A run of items

○ ○ ○ ○ ○ ○ ○

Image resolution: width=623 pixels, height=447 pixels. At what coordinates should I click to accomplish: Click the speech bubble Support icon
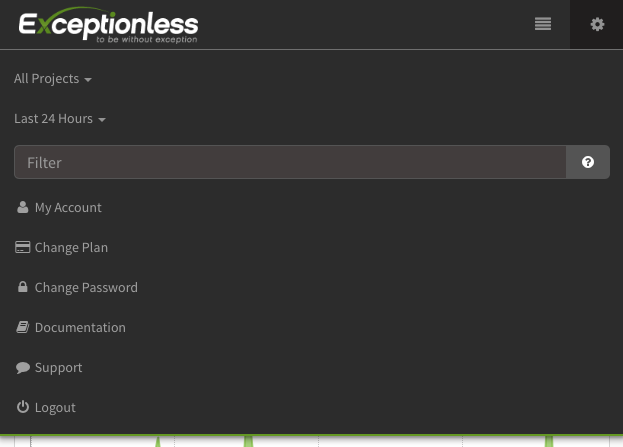22,368
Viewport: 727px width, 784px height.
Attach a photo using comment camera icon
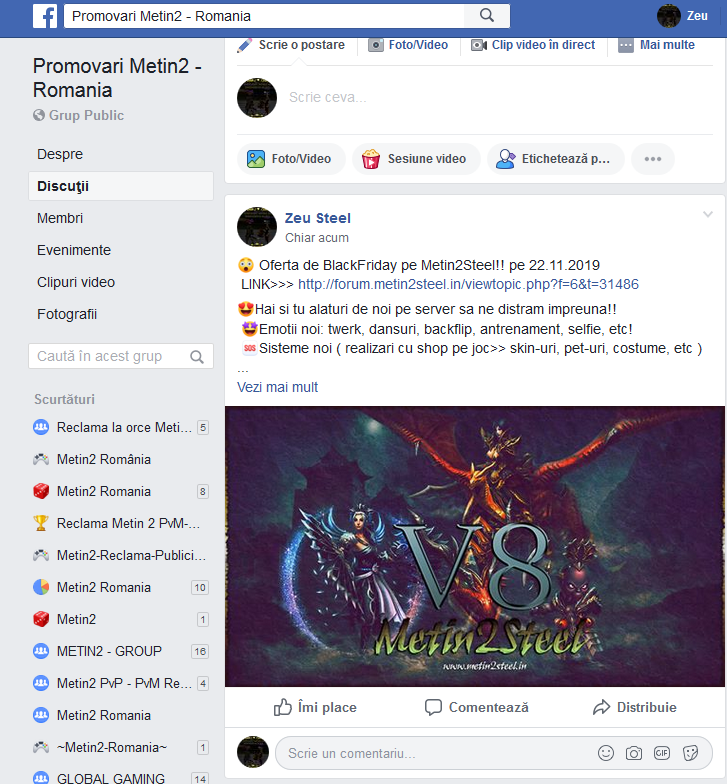pyautogui.click(x=634, y=753)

○ ○ ○ ○ ○ ○ ○

=== EXERCISE DIRECTIONS ===
Can you find each line in the items above that contains the string "height", with case counting? Copy every such line in full.

=== SOLUTION FOR THIS PROBLEM ===
Image resolution: width=623 pixels, height=447 pixels. At what coordinates should I click to accomplish: Click the speech bubble Support icon
Viewport: 727px width, 784px height.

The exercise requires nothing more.